Beer Town: Burnt Hickory’s Scott Hedeen rocks harder

One recent Saturday afternoon, a swarming, enthusiastic throng occupied most of the indoor and outdoor space around Burnt Hickory Brewery in Kennesaw, making it difficult to find a place to stand, and even more difficult to get a beer.

But Burnt Hickory president/brewmaster Scott Hedeen easily surfed the chaos of the brewery’s monthly “open house” — stopping to chat with Kennesaw mayor Mark Mathews before stepping to the makeshift stage to introduce Marietta musician Murray Attaway.

In April 2012, when I first came to Burnt Hickory, it was a fledgling “nano” operation, barely bigger than a home-brew rig. But I was impressed by Hedeen, a retired Emmy Award-winning TV cameraman and diehard music fan, who was inspired by the DIY ethos of punk rock.

Hedeen told me his plan was to start really small, break into the market and build a following, then build a bigger brewery. It’s taken a bit longer than he hoped — nearly three years.

BHB’s, strong, full-flavored core brands —Fighting Bishop Belgian-style triple, Ezekiel’s Wheel Pale Ale, Cannon Dragger IPA, Big Shanty Graham Cracker Stout — are beloved of beer geeks.

The limited-edition beers Hedeen made in tribute to favorite bands, such as the Germs, Jesus Lizard and Die Kreuzen, are now collectors’ items.

And in late 2014, the nano morphed into a micro with the installation of a new 20-barrel brew house, dubbed “Clementine,” that will allow BHB to make up to 4,000 barrels of beer a year.

“When I started, people told me there’s no way a nano brewery can work in Georgia with the laws here,” Hedeen said. “Yeah, I know that. I ran one for two-and-a-half years. Our best year as a nano brewery, we made 262 barrels. Now we’re going to make about 2,000.

“But in the beginning, it was never meant to be a successful business. It was designed to be my own version of beer school. And what I didn’t make in folding equity, I made in brand equity.”

In many ways, Burnt Hickory is a new brewery, mainly because the new equipment enables Hedeen and his crew to start keeping up with demand. Last week, they were busy bottling a big batch of the Didjits Blood Orange IPA, a popular spring seasonal.

“For a long time, I didn’t want to over-hype what we were doing, because I didn’t want somebody looking for beer that they couldn’t find,” Hedeen said. “But now the beer is out there, and we’ve sort of come out of our cocoon. Here’s the beautiful butterfly that is the new BHB.

“My idea was to build the brand, and we’re finally making it available. It’s almost kind of like a band. We recorded a demo, shopped it around, and everybody heard it. Now we finally have our major label record out. It’s our debut record, but everybody knows the songs. So the plan worked.”

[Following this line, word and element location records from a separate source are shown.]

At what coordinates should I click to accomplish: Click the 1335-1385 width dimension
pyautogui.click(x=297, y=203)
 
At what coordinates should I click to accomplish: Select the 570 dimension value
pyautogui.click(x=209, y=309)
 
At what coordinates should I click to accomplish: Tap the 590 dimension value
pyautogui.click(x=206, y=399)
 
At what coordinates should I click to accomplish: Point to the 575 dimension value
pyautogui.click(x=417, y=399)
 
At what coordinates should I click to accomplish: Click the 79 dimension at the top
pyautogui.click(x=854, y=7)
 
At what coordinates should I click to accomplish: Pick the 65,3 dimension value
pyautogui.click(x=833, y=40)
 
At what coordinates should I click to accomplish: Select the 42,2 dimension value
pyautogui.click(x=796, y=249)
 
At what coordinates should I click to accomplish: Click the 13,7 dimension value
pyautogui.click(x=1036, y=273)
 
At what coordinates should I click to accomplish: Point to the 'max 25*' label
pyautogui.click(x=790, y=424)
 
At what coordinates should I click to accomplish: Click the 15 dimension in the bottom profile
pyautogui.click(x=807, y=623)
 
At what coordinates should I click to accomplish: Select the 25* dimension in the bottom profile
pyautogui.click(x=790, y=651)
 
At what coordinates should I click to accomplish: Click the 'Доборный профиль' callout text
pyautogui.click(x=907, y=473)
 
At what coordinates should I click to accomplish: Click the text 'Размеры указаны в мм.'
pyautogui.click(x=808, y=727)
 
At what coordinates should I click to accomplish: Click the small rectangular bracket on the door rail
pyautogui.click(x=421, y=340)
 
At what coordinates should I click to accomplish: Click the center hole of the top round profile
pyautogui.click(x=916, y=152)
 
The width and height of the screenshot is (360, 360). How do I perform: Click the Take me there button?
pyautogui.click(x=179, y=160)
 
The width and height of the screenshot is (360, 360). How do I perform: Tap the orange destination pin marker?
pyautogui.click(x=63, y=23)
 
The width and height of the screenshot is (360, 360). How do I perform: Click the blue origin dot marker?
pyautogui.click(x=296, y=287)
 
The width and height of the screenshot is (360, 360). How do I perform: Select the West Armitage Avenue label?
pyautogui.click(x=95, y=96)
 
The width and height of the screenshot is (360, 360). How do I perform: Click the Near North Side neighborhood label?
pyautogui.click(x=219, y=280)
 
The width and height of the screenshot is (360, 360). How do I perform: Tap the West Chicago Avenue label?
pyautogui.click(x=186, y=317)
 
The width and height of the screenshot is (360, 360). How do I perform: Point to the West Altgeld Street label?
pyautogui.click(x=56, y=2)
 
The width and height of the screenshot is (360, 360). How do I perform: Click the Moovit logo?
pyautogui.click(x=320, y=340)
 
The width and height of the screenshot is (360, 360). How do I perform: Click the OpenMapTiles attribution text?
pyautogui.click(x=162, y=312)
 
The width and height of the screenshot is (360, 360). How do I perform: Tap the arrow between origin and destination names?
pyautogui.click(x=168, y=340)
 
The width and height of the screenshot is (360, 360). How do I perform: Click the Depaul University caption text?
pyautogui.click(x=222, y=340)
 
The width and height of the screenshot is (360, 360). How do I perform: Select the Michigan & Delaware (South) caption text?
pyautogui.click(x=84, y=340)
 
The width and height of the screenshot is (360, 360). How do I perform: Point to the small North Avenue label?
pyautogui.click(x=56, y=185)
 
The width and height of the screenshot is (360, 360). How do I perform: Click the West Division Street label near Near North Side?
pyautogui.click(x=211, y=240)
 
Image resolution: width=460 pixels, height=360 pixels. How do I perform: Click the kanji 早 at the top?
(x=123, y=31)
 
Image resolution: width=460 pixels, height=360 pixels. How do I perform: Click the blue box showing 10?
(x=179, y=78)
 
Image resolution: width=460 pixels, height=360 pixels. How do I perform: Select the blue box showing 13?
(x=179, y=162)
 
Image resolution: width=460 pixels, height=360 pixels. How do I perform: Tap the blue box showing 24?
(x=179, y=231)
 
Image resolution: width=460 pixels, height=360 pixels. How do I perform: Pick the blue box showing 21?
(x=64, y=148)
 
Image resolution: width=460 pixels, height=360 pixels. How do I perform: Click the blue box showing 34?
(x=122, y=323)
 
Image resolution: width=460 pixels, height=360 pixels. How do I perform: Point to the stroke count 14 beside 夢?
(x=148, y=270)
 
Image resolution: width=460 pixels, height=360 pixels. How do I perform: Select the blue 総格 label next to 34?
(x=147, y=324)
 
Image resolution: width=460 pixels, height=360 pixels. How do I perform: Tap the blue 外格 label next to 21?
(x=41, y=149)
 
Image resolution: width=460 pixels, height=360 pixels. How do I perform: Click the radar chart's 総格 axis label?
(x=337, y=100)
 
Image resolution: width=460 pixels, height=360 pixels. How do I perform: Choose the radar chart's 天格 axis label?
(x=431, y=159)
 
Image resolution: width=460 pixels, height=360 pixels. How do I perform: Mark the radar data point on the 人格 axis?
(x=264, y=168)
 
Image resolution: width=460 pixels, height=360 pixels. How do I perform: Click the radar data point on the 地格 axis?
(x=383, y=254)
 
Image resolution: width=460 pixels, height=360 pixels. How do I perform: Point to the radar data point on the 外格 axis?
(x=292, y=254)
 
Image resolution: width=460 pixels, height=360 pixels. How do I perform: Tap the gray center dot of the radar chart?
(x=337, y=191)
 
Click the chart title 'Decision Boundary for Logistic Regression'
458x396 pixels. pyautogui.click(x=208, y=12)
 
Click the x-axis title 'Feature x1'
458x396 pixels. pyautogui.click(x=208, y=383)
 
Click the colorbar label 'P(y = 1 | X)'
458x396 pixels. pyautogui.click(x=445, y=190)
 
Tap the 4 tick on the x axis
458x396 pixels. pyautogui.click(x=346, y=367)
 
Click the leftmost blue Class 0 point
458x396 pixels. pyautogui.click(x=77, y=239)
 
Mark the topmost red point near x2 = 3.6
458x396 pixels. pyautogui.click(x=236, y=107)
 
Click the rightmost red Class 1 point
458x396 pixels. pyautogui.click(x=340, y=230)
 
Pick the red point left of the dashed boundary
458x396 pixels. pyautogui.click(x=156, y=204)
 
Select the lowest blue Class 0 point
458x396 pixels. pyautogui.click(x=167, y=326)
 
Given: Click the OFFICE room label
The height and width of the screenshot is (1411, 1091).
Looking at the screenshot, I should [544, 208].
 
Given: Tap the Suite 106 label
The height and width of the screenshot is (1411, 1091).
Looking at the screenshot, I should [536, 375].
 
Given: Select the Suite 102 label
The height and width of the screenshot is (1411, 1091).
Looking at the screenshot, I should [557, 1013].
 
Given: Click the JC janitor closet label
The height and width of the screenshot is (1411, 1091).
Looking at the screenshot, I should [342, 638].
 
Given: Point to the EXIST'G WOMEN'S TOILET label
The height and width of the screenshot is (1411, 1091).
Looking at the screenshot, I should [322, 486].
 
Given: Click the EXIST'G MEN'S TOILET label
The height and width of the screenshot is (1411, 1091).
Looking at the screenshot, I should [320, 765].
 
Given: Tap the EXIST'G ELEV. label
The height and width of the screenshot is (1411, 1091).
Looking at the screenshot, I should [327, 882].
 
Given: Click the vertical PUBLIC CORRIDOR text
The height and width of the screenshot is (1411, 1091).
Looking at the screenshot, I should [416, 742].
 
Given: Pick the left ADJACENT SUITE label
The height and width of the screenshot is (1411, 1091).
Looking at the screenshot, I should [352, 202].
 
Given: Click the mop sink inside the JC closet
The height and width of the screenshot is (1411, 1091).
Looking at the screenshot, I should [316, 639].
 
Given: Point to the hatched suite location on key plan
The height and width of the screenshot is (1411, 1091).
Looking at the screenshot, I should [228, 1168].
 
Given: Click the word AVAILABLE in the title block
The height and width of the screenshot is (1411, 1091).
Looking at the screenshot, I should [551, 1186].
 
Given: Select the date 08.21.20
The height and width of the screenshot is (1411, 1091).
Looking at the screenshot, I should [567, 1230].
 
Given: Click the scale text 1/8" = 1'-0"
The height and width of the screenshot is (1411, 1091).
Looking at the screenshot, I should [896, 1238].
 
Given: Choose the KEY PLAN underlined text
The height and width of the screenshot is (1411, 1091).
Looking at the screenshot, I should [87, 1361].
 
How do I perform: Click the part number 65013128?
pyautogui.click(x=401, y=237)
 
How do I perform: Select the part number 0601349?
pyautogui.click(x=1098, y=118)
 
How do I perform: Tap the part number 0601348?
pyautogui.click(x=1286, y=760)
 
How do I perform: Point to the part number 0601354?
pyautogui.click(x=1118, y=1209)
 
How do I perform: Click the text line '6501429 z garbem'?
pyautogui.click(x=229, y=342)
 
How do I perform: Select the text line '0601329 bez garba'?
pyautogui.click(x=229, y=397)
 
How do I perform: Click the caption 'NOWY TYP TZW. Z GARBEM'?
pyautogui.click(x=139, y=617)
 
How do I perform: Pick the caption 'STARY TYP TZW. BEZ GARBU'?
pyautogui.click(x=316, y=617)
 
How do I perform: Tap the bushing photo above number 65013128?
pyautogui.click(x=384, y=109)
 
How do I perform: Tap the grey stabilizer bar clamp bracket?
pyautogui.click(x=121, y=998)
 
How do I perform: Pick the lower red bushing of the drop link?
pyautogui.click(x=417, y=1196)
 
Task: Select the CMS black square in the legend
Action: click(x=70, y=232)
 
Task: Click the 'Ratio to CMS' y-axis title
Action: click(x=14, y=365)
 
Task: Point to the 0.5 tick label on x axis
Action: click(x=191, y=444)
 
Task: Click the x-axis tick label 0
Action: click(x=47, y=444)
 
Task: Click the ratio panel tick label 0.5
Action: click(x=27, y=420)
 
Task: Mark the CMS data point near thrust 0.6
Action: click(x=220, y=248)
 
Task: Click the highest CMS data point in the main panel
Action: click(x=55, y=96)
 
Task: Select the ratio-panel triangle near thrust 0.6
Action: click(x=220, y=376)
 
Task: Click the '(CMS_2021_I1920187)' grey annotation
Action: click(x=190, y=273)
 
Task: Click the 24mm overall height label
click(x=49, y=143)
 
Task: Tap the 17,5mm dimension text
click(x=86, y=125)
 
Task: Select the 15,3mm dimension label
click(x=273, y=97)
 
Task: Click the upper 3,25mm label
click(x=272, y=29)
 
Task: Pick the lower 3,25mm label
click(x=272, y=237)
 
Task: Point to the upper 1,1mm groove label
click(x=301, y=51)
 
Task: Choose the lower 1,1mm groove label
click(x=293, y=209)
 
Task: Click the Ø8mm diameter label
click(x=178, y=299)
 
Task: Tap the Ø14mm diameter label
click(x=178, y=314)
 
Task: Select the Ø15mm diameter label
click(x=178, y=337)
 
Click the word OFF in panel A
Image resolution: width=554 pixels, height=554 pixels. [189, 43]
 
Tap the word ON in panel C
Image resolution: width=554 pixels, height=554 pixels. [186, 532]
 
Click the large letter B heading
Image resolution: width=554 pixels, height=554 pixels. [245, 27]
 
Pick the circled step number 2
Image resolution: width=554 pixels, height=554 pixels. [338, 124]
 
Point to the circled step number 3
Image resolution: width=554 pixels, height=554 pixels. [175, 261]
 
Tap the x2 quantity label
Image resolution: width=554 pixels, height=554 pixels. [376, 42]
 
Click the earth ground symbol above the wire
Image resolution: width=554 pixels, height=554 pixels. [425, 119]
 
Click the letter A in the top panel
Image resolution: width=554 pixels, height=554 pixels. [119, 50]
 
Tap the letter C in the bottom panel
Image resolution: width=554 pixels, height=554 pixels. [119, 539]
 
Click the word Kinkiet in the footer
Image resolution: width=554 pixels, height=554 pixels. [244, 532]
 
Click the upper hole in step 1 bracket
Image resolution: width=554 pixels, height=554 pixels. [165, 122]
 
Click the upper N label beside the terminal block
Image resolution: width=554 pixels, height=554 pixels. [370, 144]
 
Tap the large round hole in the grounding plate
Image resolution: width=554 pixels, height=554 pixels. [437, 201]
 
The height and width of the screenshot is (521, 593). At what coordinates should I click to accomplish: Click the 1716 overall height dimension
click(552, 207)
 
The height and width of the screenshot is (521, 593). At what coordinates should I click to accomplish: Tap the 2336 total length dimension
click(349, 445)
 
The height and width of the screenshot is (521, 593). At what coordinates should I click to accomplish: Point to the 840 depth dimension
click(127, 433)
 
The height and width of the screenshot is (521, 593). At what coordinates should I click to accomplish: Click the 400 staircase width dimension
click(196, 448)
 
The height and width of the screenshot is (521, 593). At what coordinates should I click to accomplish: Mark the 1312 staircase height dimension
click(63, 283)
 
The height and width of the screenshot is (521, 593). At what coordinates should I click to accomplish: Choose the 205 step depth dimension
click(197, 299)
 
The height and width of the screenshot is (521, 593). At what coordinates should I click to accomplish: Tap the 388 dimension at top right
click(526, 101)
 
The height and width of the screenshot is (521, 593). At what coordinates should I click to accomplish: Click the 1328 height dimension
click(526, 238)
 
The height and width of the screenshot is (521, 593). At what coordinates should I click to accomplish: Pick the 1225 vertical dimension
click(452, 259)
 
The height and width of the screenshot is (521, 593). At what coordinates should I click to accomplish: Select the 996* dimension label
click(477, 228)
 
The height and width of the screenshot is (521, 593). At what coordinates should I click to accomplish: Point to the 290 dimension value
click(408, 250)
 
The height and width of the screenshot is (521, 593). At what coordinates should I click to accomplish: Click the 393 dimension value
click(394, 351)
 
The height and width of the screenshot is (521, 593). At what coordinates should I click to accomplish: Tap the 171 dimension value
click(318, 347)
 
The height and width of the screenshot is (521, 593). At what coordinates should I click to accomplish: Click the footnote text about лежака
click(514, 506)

As to the future, Hedeen, who always seems ready for a party, is looking forward to the next open house March 21 and Burnt Hickory’s third anniversary later in April.

“We’ll have our big anniversary party on April 25,” he said. “Last year, something like 1,000 people showed up. It was crazy. This year, we will be freeing the floodgates of all the beer we’ve stocked up.”